DescriptionImages

Object name: UGC02023

Designation(s): UGC02023,

UGC 2023 is a very faint irregular galaxy in eastern Triangulum. Its distance is rather vague. Redshift says 17 million light-years while Tully Fisher says almost twice that, 33 million light-years. I don't trust such close redshift values so will say the larger value is likely closer to being correct but the error bar is quite high. NED classes it as Im?

When I was researching NGC 925 which lies about 1.25 degrees west I found it too had a redshift of about the same as UGC 2023 and was listed with widely varying distances centering on about 30 million light-years. Yet there were several others with similar redshifts arguing for half that distance. As I mentioned with NGC 925 neither seem to have the resolution I'd expect for the closer distance. Still, the common redshift would at least indicate they are likely part of a group. The group may just be moving as a unit away from us more slowly than expansion redshift alone would be.

I needed much more time to really do this one justice. It is unusually low surface brightness so darned faint. NGC 925 is also considered a low surface brightness galaxy, spiral rather than irregular. I've not looked into the others in the group.

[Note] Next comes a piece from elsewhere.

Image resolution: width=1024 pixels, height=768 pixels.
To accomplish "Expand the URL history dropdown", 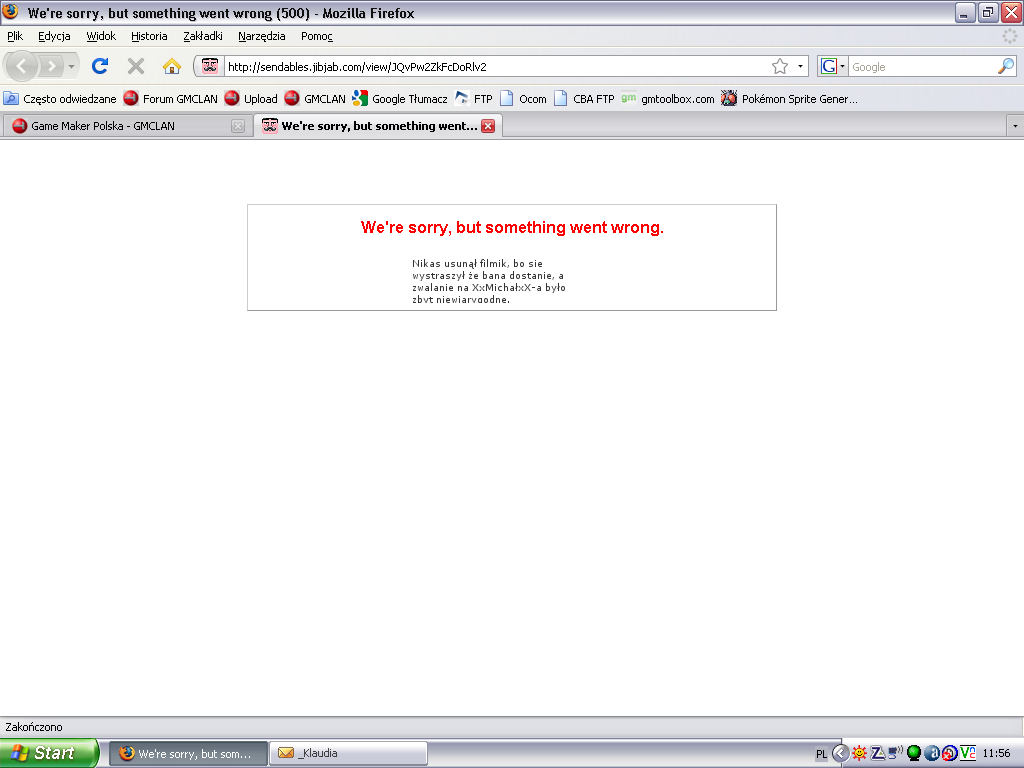I will tap(801, 66).
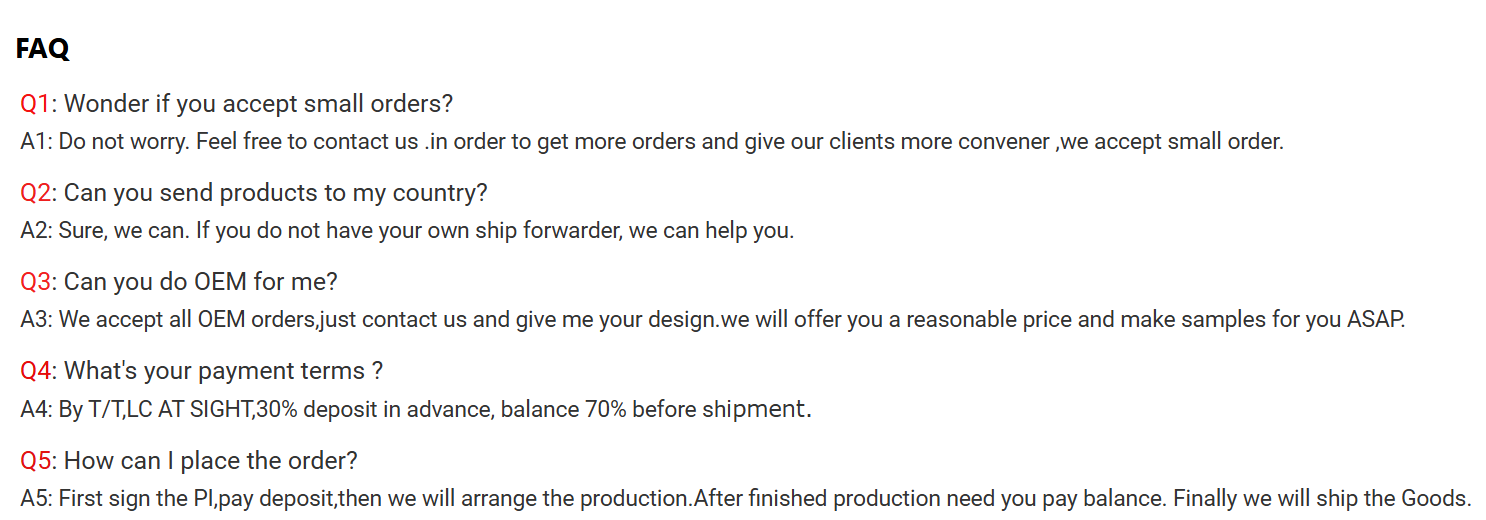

NED has no redshift for any other galaxy in the field. This is a little studied area. There's an interesting very flat galaxy to the north-northeast of UGC 2023 that's quite blue. It's not listed in NED. It points down and to the left toward what appears to be a string of very distant galaxies, likely a cluster following the line started by the flat galaxy and ending with a red S0 looking rather "bright" galaxy, at least bright for this field. I found nothing on the distant galaxies. The red galaxy is 2MASX J02340198+3332226 but it doesn't even have a magnitude estimate or anything else useful.

I am a bit puzzled by an odd star in the upper left quadrant. It has a very unusual red ring around it. I've had some deep red stars have red halos but this is an H alpha red, very different from the red halo I occasionally see around red stars due to seeing issues. The star is TYC 2328-1008-1 with a B-V of 0.55. That's a rather white star (our sun is 0.66), far from red like the halo. It is listed in SIMBAD at a V magnitude of 12.43. My quick and dirty measurement says 12.44 while The Sky says it is 11.4. I can't explain why The Sky and SIMBAD don't agree but this is very common. In any case, with my magnitude and SIMBAD's the same, it would seem nothing odd is going on so what is it with the red halo? I can't find any color images of the area. The POSS 2 plates do show it a bit brighter in red than blue light but I see no sign of that odd halo I picked up. Could be just dirt on a surface I suppose. I want to retake the color data this year (taken September 30, 2011) and see if it reappears. So far the weather hasn't cooperated.

The entire field seems to have a faint hint of galactic cirrus. I've picked it up in other images in this area.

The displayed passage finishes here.